El genoma del trigo harinero recién ensamblado, que cuesta $ 300, 000 solo para la secuenciación, Los investigadores de Johns Hopkins tardaron un año en reunir 1,5 billones de bases de datos sin procesar en un ensamblaje final de 15,34 mil millones de pares de bases.
Para hacerlo, Salzberg y su equipo utilizaron dos tipos de tecnología de secuenciación del genoma:secuenciación de lectura corta de alto rendimiento y lectura larga, secuenciación de una sola molécula. Como su nombre lo indica, La secuenciación de alto rendimiento genera cantidades masivas de pares de bases de ADN de manera muy rápida y económica, aunque los fragmentos son muy cortos, solo 150 pares de bases para este proyecto. Para ayudar a ensamblar las áreas repetitivas, el equipo de Johns Hopkins utilizó tiempo real, secuenciación de una sola molécula, que lee el ADN a medida que se sintetiza en una pequeña, Bien a nanoescala en un chip. La tecnología permite a los científicos leer hasta 20, 000 pares de bases a la vez midiendo las señales fluorescentes que se emiten a medida que se copia cada base de ADN.
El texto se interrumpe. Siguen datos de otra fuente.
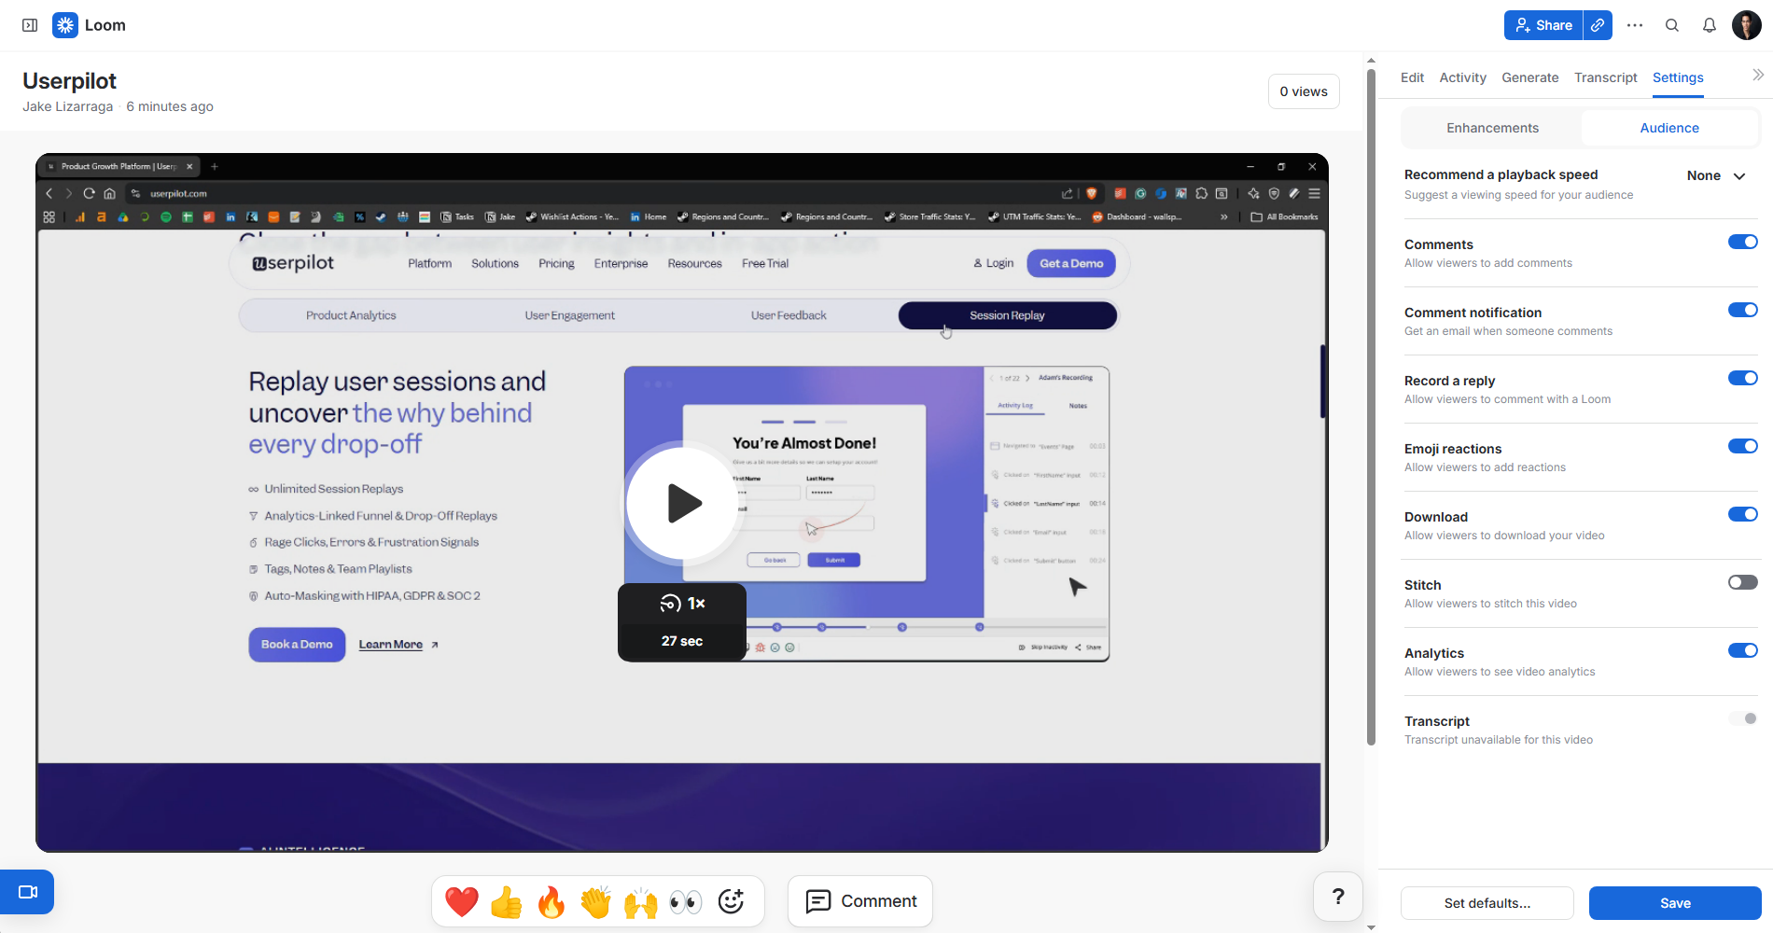
Task: Open the playback speed None dropdown
Action: click(1716, 175)
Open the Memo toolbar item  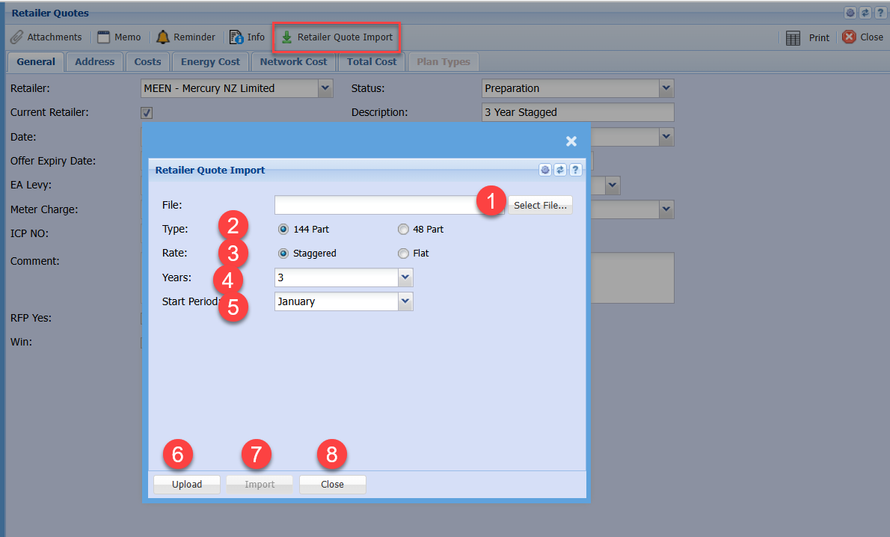pyautogui.click(x=119, y=37)
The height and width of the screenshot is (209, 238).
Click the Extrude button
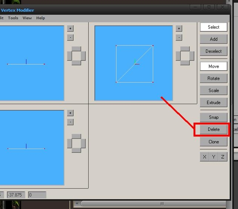click(213, 103)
Salzberg dice que secuenciar un genoma de este tamaño requiere no solo experiencia genética, pero también recursos informáticos muy grandes disponibles en relativamente pocas instituciones de investigación en todo el mundo. El equipo se basó en gran medida en el Centro de Computación de Investigación Avanzada de Maryland, un centro de computación compartido por Hopkins y la Universidad de Maryland, que tiene más de 20, 000 núcleos de computadora (CPU) y más de 20 petabytes de almacenamiento de datos. El equipo usó aproximadamente 100 años de CPU para armar este genoma.
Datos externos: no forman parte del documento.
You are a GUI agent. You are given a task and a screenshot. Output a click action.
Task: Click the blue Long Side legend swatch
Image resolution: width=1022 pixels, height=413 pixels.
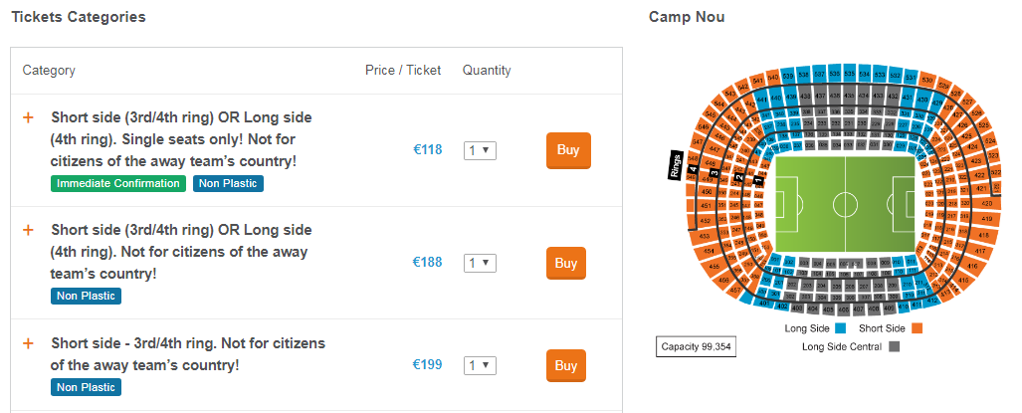pos(841,328)
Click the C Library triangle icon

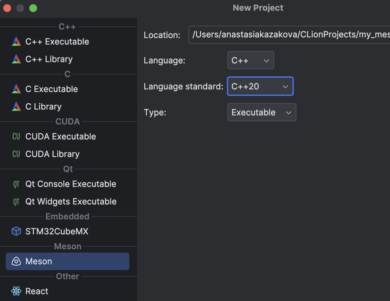[16, 107]
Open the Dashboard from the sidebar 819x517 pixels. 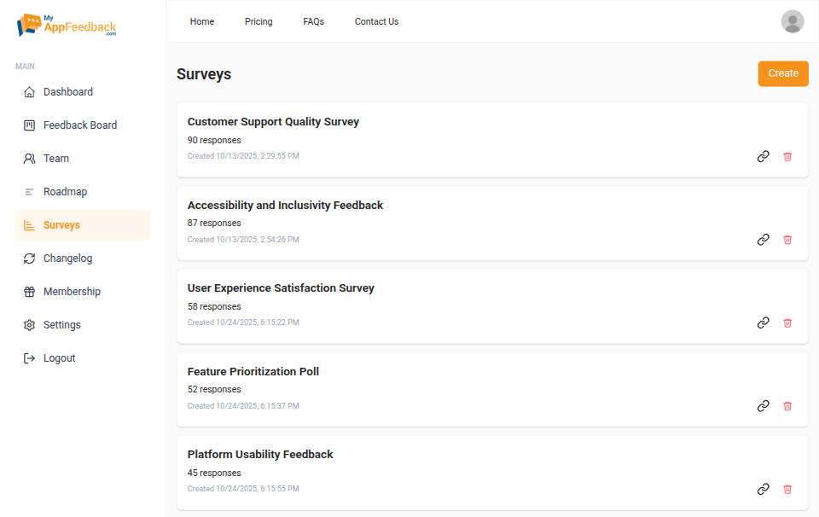(x=68, y=91)
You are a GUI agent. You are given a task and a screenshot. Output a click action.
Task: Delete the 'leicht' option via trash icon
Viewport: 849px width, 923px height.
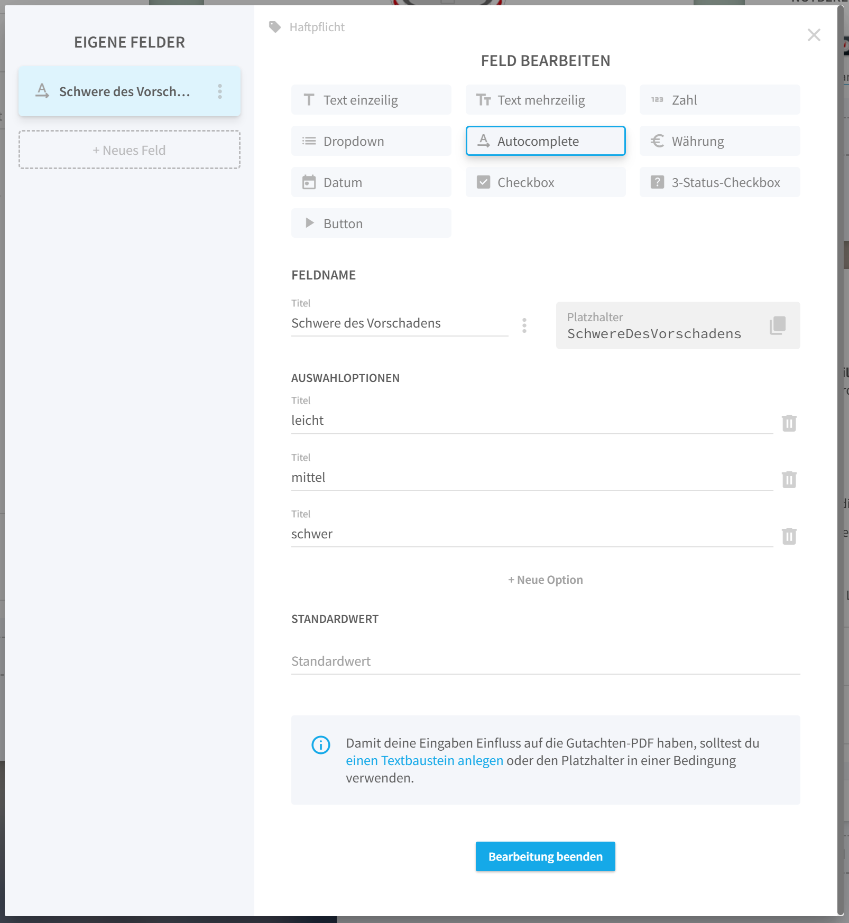(x=789, y=423)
Salzberg y su equipo también participaron en el esfuerzo de colaboración reportado en la revista Nature para secuenciar un tipo ancestral de trigo, Aegilops tauschii, que se conoce comúnmente como pasto de cabra y todavía se encuentra en partes de Asia y Europa. Su genoma es aproximadamente un tercio del tamaño del genoma del trigo harinero, pero tiene niveles similares de repetición. La obra, hecho como parte de un esfuerzo de colaboración entre la Universidad de California, Davis; Johns Hopkins; y la Universidad de Georgia, tardó aproximadamente cuatro años en completarse. Usando la secuenciación del genoma de clones ordenados, secuenciación de escopeta y mapeo óptico del genoma, el equipo reunió los 4,3 mil millones de nucleótidos que componen la secuencia genética de la planta. Con esta información, el resto del equipo pudo identificar las secuencias que componen los genes responsables de las características específicas de la planta.